Epigenetic and Gene Regulatory Consequences of Repeated Tetraploidies in Plants

Dr. Michael Freeling
University of California at Berkeley
Tuesday, March 25, 2014 - 4:00pm
Marley 230

Ancient allopolyploids carry subgenomes that are distinguished because duplicate genes are differentially lost (biased fractionation) and that subgenome with the fewest genes expresses it’s genes to a comparatively lower mRNA level (genome dominance). Said in another way: “the dominant subgenome has the most genes in it”. This rule holds for the ancient plant polyploids sequenced to date. I will present data from ancient allopolyploids maize and Brassica rapa supporting the conclusions: 1) Genome dominance is heritable over tens of millions of years, and passes thru sequential polyploidies. 2) Only allopolyploids express biased fractionation/genome dominance. 3) 24nt smallRNAs target near genes on the recessive subgenome preferentially: smRNA coverage marks the recessive subgenome even around genes that have “switched” expression from the expected (genes on the dominant subgenome expressed more) to the unexpected (gene on the dominant subgenome expressed less).
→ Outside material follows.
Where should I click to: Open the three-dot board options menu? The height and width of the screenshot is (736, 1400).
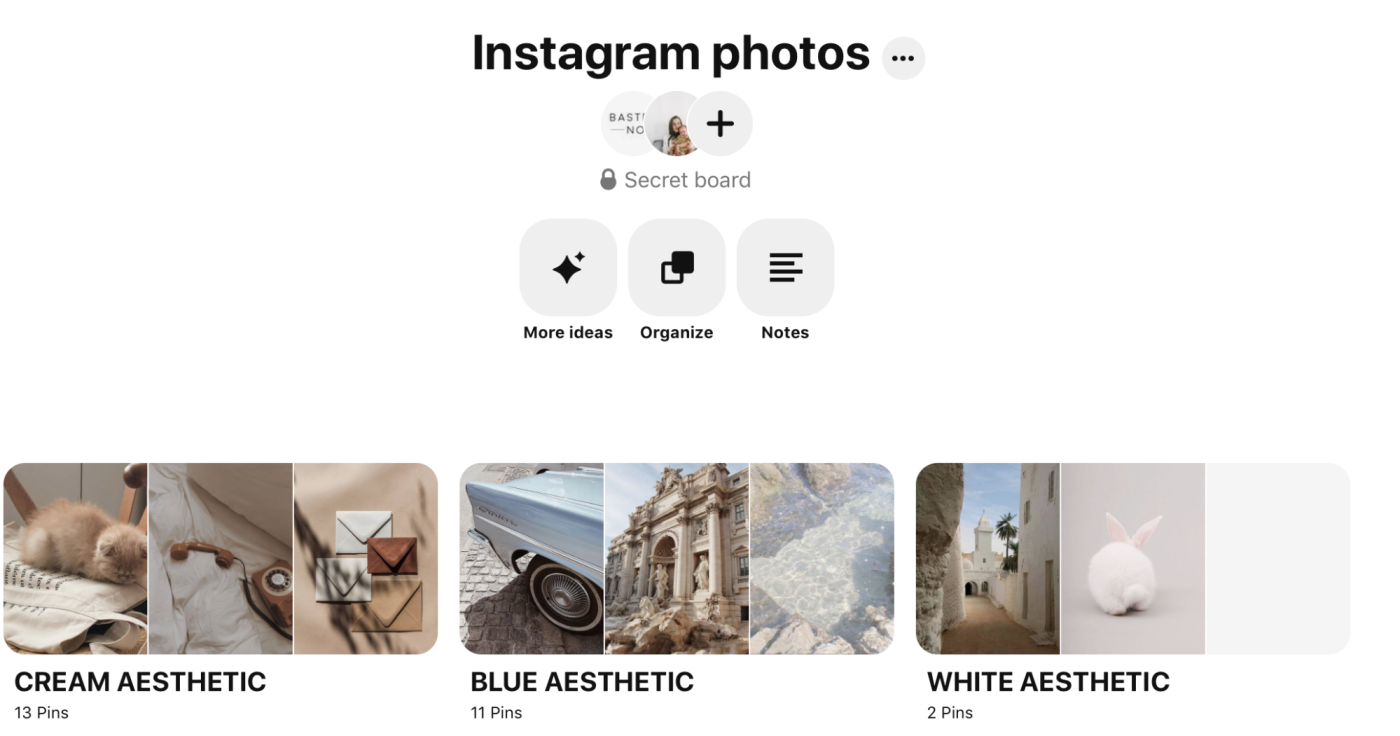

So, smRNA coverage (and a “silenceability”) makes an excellent subgenome marker. 4) Transposon coverage marks lowered nearby gene expression, and is a poor subgenome marker. Since 24nt RNAs originate from transposons, making the aforementioned distinctions was not trivial. We hypothesize that the parent with the lower transposon load will become the dominant subgenome, and read avidly papers from the B. Gaut laboratory suggesting “tradeoffs” between transposon silencing and lowered gene expression. Genome dominance provides a window into a poorly understood aspect of gene regulation: the fine-tuning and inheritance of gene quantitative output. We have shown in both maize and brassicas that genes simply must have components that can quickly raise or lower their baseline transcriptional power. Since gene product balance has been shown to be particularly important for fitness, this component -- called a “rheostat”—is expected to operate as a part of all genes that encode dose-sensitive functions, and keep networked gene products in optimal balance. Transposons comprise this component. Once our use of the word “balance” is understood, beautiful, testable solutions to both the heterosis problem and the C-value paradox emerge from this work.